There were many orphaned children like us. We were not left without help. Much of it came from a Zen Buddhist temple where people made sure we had food and shelter, and arrangements were made to get us to Japan. We went on the first ship to sail to Japan after the war. It took a week.
We were looked after by the Japanese Welfare Authority. Most of the children were taken by their relations. Two months later my elder brother returned to our home town in Hokkaido. When he heard about our parents’ death and that my young brother and I had returned to Japan, he came to Hakata to take us to Hokkaido. This elder brother died two years later.
While waiting for our relations to take us we went to school. One of the teachers there was a Catholic lady, Setsuko, who cared for us as well as taught us. She had been baptised by Father Flynn, an Australian priest in Hakata. He was one of the Australian priests who responded to the appeal of Bishop Yamaguchi of Nagasaki to help rebuild his diocese after the devastation of the 1945 atomic bomb.
Father Flynn introduced Setsuko to the Good Samaritan Sisters who had also responded to Bishop Yamaguchi’s appeal. Setsuko worked with the Sisters in Nagasaki and later in Sasebo at their newly established kindergarten.

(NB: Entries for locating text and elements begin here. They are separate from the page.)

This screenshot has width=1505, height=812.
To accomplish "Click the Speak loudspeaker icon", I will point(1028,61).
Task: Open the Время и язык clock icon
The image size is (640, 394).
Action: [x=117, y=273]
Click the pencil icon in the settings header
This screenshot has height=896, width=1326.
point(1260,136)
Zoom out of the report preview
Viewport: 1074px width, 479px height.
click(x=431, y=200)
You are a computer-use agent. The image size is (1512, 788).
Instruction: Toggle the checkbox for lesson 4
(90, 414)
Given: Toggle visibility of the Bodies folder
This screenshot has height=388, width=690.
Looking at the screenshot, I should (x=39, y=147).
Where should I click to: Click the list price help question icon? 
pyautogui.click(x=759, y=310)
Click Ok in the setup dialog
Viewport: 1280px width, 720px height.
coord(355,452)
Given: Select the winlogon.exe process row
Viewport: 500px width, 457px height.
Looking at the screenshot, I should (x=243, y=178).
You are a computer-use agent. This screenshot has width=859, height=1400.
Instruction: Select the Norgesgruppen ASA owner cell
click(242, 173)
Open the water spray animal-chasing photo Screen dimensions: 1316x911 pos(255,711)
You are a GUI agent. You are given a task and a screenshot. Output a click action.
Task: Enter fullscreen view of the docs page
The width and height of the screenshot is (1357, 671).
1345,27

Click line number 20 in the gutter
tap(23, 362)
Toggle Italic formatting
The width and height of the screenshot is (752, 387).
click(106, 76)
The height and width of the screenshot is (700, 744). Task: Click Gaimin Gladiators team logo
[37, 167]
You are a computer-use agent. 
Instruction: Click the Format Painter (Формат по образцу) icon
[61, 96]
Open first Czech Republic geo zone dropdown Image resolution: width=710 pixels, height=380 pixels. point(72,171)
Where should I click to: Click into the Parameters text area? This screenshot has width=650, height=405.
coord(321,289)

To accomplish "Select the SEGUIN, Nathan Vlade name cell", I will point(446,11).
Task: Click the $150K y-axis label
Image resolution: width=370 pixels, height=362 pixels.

I had been in Hokkaido for five years and was wondering what to do with my life. Setsuko invited me to Nagasaki and it was there that I met the Sisters. I still remember the strong impression they made on me. I was not Catholic, but felt something happened to me.
I began learning about the Christian life. Two years later I went to Sasebo and worked with the Sisters. On Christmas Day 1952 I was baptised in front of the Sisters. I had a wish to join them. It kept growing, but many obstacles were in my way: my poor health, due to lack of nourishment because there was no good food in Japan; I had no money because I didn’t have parents; and my education had stopped because of the war.
When I visited the Sisters again, they were busy with preparations for the opening of Seiwa High School and I was asked to help. I had no special reason to refuse, so accepted.
After working with the Sisters for a year, I began my education at Sasebo which was followed by five years’ study at university. After my graduation I worked as a teacher at Sasebo and became a Good Samaritan aspirant. Three years later, in 1964, I became a Good Samaritan postulant. This was the beginning of my life as a Good Samaritan Sister.
Whenever people sympathise with me for what I suffered in China, I answer in my mind: Japan did serious wrongs as a colonial ruler. When Japan invaded China and Korea, millions of people suffered terrible pain.
I offer my sufferings in China, the death of my parents – the loss of everything, as compensation for what Japan did. It is my small sacrifice.
* Good Samaritan Sister Theresia Hiranabe has a background in secondary school teaching, adult faith formation and pastoral work in Japan. Now retired, she lives in Nara and is involved in adult faith formation, catechetics and scripture studies.